Published online by Cambridge University Press: 03 December 2009
Our knowledge of cerebral hemodynamics during carotid occlusion is derived from several pathophysiologically different clinical situations understood via myriad imaging and assessment modalities. This leads to what, at the outset, seems to be a vast and conflicting body of literature regarding the field. Our goal here is first, to carefully explore the physiologic information gained in these various clinical situations and second, to apply these principles, in so far as the available evidence allows, to patient care. It is important to understand that each of these disparate situations and technologies seek to offer some insight into the large picture of how cerebral blood flow (CBF) responds to various challenges. By focusing too closely on the minutia of any particular situation or technology without incorporating the alternate perspectives offered by other situations or technologies, one runs the risk of losing understanding of this larger picture.
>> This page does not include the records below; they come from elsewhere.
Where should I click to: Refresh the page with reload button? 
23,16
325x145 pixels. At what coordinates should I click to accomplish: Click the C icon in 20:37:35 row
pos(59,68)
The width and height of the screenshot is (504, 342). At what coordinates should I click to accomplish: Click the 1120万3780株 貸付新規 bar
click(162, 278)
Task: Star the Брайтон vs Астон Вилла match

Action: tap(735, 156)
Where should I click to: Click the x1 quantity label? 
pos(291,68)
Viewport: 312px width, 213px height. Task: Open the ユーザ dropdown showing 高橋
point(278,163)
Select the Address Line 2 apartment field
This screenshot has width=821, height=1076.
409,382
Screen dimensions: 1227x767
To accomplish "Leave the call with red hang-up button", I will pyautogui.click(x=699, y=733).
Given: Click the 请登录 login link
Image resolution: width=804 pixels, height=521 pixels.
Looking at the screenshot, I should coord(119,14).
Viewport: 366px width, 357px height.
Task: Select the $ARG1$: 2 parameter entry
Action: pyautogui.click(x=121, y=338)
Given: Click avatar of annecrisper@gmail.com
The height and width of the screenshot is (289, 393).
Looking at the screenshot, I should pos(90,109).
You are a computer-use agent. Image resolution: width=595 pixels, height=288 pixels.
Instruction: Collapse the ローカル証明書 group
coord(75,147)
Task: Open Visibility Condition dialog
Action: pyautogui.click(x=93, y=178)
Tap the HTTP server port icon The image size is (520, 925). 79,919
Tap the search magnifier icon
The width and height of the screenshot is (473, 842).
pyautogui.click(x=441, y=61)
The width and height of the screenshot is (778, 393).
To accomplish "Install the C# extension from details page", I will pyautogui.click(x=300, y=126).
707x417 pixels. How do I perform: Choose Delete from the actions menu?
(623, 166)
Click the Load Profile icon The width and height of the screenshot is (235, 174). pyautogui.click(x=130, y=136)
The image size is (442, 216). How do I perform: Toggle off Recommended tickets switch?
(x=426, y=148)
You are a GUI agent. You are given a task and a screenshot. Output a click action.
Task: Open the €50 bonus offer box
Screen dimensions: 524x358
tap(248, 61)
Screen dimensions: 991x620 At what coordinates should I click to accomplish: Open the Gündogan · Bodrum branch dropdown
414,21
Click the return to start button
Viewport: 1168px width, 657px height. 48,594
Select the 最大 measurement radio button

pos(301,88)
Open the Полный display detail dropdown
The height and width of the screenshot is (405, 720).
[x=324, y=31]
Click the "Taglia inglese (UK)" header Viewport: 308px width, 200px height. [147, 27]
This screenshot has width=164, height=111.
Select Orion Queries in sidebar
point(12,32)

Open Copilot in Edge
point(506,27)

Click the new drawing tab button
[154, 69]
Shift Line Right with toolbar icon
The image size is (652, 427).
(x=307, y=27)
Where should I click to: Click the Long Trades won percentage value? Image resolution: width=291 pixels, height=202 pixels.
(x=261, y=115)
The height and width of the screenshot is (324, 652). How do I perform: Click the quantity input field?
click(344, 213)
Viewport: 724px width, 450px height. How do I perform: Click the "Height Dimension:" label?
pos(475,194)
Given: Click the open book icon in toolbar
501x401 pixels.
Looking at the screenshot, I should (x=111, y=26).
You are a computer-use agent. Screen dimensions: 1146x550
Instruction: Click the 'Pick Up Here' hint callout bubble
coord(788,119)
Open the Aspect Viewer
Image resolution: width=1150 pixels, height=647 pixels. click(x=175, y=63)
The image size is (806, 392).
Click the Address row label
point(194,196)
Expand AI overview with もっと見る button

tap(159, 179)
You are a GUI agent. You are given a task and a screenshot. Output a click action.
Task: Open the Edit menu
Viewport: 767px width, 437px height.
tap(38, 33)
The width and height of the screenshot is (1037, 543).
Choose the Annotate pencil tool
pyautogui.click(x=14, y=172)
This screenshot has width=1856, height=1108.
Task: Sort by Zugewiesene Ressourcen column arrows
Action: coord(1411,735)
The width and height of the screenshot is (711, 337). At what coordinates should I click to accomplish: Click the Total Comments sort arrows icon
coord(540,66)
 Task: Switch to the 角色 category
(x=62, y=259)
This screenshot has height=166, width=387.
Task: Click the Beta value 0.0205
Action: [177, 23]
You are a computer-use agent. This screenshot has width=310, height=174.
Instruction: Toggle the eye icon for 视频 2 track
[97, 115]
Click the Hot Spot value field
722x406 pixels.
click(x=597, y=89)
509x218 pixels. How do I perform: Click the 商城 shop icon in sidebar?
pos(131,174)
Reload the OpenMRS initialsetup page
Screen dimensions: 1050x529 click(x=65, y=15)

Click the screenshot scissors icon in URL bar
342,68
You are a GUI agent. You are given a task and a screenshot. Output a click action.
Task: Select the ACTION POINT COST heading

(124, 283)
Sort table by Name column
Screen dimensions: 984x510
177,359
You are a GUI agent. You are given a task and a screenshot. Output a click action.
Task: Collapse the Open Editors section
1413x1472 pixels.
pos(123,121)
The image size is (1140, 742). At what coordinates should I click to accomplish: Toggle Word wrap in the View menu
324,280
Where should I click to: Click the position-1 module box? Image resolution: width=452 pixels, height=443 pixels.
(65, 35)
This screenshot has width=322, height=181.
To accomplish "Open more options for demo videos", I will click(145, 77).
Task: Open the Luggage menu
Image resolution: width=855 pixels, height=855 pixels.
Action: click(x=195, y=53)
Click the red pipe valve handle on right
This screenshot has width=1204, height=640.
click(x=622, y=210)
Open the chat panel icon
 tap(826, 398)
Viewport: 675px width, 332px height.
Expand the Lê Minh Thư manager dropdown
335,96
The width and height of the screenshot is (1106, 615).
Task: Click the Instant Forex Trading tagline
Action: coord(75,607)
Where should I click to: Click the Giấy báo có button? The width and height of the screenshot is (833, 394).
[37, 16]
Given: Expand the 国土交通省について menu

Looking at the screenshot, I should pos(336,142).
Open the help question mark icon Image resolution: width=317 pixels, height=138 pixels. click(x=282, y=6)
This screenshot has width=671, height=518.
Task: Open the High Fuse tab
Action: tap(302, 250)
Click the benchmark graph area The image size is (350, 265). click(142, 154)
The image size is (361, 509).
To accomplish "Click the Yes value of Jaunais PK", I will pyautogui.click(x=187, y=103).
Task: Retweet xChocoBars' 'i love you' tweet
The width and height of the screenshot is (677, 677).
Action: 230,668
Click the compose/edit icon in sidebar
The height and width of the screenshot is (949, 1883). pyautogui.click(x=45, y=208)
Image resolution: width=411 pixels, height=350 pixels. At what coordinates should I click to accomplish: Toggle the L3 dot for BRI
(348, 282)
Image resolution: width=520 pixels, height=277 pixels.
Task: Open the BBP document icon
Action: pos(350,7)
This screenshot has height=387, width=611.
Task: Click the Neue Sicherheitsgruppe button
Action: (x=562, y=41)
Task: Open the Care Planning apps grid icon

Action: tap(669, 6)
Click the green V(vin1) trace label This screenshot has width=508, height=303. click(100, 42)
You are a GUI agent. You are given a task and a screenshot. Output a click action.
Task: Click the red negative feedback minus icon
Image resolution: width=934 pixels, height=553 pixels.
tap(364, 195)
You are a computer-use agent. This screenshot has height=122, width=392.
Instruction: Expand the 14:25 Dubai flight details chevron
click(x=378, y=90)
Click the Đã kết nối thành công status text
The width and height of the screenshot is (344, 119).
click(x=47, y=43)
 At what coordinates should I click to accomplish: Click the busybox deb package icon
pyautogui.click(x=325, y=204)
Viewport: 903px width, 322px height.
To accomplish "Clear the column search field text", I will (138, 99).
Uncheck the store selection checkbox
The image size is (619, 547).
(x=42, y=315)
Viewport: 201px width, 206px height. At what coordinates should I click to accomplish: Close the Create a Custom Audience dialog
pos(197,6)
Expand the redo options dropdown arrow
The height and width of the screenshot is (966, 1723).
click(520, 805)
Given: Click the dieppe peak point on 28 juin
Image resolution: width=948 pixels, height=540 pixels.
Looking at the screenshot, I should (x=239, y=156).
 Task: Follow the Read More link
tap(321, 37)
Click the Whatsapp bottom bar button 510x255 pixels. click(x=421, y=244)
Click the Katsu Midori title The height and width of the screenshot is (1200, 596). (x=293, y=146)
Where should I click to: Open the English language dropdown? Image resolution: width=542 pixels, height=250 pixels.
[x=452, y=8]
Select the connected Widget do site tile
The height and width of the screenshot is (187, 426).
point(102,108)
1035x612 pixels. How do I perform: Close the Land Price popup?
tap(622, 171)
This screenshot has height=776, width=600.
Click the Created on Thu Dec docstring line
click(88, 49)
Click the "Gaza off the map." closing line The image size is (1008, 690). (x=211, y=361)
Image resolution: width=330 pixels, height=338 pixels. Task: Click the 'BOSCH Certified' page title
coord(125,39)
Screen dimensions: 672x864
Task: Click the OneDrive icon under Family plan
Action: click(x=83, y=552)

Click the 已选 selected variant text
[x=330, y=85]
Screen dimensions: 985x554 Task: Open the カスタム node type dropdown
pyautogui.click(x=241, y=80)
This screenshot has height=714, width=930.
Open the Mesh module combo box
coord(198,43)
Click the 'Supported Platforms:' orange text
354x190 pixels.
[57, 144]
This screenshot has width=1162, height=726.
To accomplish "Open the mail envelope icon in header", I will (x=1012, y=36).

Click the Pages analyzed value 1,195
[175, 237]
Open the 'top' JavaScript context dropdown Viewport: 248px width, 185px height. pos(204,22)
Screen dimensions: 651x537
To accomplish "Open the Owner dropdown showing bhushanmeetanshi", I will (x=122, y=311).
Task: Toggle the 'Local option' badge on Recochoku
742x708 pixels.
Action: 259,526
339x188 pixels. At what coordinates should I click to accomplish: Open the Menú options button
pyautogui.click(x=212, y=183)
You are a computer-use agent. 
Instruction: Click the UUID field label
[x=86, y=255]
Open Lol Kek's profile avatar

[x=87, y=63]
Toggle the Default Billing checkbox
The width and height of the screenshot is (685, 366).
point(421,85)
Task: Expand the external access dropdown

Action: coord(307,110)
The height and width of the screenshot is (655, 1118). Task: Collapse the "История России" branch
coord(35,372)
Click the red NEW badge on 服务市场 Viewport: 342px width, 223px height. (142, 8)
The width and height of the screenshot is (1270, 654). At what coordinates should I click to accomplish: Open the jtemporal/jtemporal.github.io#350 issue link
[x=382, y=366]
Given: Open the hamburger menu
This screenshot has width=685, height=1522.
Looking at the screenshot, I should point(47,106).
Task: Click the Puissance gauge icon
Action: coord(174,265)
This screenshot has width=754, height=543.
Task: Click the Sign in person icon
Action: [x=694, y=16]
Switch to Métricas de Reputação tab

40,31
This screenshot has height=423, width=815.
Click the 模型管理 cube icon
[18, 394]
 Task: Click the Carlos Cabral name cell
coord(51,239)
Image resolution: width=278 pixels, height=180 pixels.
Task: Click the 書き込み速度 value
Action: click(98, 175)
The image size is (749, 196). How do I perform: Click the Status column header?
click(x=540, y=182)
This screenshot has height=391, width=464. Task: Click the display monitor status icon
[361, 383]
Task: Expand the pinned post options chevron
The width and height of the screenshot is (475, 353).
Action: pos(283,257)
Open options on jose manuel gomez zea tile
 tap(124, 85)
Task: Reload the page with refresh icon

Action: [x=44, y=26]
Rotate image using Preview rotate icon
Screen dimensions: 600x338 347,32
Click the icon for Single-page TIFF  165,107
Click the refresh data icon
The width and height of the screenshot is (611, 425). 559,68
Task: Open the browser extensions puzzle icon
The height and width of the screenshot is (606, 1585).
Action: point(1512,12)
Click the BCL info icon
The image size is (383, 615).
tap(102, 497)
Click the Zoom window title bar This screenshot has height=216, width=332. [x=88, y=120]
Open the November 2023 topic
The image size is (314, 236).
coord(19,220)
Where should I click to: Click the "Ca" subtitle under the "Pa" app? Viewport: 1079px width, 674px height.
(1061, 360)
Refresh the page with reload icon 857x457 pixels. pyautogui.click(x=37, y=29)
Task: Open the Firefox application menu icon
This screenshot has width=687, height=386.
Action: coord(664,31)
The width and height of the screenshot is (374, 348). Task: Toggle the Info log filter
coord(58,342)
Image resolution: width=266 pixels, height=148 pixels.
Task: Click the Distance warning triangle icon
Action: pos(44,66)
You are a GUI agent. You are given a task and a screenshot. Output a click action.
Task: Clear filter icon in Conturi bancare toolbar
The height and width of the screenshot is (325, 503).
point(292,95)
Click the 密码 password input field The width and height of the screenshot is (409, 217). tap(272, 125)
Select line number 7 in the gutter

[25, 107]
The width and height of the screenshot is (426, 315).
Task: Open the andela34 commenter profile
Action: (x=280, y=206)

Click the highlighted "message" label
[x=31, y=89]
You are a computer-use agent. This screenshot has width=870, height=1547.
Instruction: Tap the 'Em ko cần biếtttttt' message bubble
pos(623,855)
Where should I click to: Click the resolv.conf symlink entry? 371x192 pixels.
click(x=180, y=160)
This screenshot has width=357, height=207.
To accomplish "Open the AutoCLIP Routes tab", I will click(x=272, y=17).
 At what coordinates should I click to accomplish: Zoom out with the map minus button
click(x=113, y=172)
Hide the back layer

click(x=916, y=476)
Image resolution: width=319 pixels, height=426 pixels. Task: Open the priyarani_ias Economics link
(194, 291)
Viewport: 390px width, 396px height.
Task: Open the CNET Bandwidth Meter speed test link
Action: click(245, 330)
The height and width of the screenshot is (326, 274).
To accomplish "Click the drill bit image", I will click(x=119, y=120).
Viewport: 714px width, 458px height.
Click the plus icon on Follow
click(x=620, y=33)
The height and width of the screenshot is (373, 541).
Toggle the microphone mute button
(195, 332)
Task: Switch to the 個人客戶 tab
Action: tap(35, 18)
There are two clinical scenarios in which we have gained our most extensive understanding of cerebral hemodynamics in relation to carotid occlusion. One is when the carotid artery is intentionally occluded as a test of tolerance to permanent occlusion (balloon test occlusion or BTO). The other involves the study of patients that present with chronic carotid occlusion who are objects of study in order to assess their risk for future stroke. Patients undergoing BTO are initially asymptomatic and temporary occlusion of the carotid provides the most “pure” study of cerebral hemodynamics – i.e. the physiological response to an abrupt carotid occlusion.